記憶の在処④
お婆は知っていることは全て話してくれた。だがスキルが発現した要因はわからないという。そもそも死霊術でスキルを付与することなどできないらしい。
いったい自分が誰でどこで何をしていたのか……。
秘密を全て打ち明けて何やらスッキリとしたお婆が提案する。
「千里眼を使えるようになった今なら脳にアクセスすれば何かわからないかね?」
(目)がマルボロたちの頭の中を千里眼を使って見てゆく。他のマルボロには一瞥しただけだったが俺だけやたらと時間がかかっている。
俺の額から視線を外した(目)は他のマルボロをもう一度確認すると備え付けの姿見で自身を確かめると俺の前まで来た。
「お前の頭の中だけ黒くて見えない」
「俺だけ?」
「ああ、お前以外は元の人格からかけ離れ過ぎてもはや別人になってしまったんじゃないか?」
(目)によると俺の頭の中は「天上の楼閣」と同じように黒い靄がかかって見えないらしい。つまり俺の記憶は何者かによって制約を受けているということだ。
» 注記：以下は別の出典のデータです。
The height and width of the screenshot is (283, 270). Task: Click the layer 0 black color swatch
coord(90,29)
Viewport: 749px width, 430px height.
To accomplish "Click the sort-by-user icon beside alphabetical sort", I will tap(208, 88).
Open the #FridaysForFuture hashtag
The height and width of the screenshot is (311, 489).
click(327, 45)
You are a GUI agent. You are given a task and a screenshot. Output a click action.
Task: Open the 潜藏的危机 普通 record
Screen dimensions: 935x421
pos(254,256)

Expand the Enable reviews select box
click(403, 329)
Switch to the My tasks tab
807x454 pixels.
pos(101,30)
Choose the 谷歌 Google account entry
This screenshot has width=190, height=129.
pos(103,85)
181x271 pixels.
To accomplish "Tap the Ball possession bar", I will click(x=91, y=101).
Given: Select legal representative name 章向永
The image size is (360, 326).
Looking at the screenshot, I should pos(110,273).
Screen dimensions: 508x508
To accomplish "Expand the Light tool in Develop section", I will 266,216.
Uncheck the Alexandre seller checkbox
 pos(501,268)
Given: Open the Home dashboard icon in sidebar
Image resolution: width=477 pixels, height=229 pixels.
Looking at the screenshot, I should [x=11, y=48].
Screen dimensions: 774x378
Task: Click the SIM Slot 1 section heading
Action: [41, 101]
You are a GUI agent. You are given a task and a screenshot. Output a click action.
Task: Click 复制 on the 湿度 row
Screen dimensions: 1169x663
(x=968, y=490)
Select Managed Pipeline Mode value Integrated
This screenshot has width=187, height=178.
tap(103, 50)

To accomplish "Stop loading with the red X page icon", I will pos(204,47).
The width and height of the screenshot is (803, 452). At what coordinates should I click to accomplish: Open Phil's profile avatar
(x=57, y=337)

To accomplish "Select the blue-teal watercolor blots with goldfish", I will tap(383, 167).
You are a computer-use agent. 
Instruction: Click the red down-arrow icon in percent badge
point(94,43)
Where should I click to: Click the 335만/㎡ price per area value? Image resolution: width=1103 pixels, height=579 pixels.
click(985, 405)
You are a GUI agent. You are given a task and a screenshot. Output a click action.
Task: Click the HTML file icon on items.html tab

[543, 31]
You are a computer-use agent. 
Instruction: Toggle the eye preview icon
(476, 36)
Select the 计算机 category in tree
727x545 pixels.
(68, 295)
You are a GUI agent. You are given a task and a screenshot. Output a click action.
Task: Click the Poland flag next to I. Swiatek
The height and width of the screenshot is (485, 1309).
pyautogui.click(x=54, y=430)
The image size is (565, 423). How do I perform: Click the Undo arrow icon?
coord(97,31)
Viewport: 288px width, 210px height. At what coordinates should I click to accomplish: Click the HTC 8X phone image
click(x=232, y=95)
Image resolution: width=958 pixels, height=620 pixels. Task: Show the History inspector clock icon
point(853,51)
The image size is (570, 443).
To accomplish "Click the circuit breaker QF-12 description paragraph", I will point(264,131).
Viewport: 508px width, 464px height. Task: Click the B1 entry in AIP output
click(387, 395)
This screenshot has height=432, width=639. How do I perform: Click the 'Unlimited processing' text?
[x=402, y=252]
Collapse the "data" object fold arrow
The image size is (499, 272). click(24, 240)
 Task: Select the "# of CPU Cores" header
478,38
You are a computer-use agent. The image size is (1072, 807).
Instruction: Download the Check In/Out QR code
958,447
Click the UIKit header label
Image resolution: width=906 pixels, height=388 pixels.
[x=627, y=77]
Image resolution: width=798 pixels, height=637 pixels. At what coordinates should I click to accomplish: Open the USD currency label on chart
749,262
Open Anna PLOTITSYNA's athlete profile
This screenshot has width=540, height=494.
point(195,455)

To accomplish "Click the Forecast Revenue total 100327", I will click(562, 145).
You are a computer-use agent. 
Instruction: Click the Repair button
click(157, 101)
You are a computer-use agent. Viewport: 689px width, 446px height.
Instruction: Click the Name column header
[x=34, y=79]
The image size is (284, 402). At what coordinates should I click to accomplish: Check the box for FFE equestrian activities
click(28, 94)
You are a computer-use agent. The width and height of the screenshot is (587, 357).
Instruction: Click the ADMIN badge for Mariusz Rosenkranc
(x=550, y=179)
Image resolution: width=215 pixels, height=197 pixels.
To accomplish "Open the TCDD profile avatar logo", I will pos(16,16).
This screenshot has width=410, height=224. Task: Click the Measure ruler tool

あのダンジョンに張ってあった結界を破ることができたということは俺の記憶を封じている何かも解除できるかもしれない。
「とりあえずアクセスしてみるか」
調べ終わった(目)は俺の頭から手を離した。
「アンロックできそうだがどうする?」
「一応影法師を出しておいたほうがいいかもな」
「ああ、用心に越したことはない」
他のマルボロたちが言うようにしたほうが安全だろうが分身体は創らないことにした。
「いや、このまま記憶の封印を解除しよう」
「危険ではないかね」
お婆は心配しているようだが心変わりはない。
「今だって五人のマルボロが存在してるんだよ?さすがにこれ以上増やしてもね」
「それもそうだな。それにこれを解除するのは簡単だし」
そう言ってマルボロ(目)は再び俺の頭に手を添えた。
「アンロック!」
『じゃあな兄弟……』
その念話を最後に俺の意識は途切れた。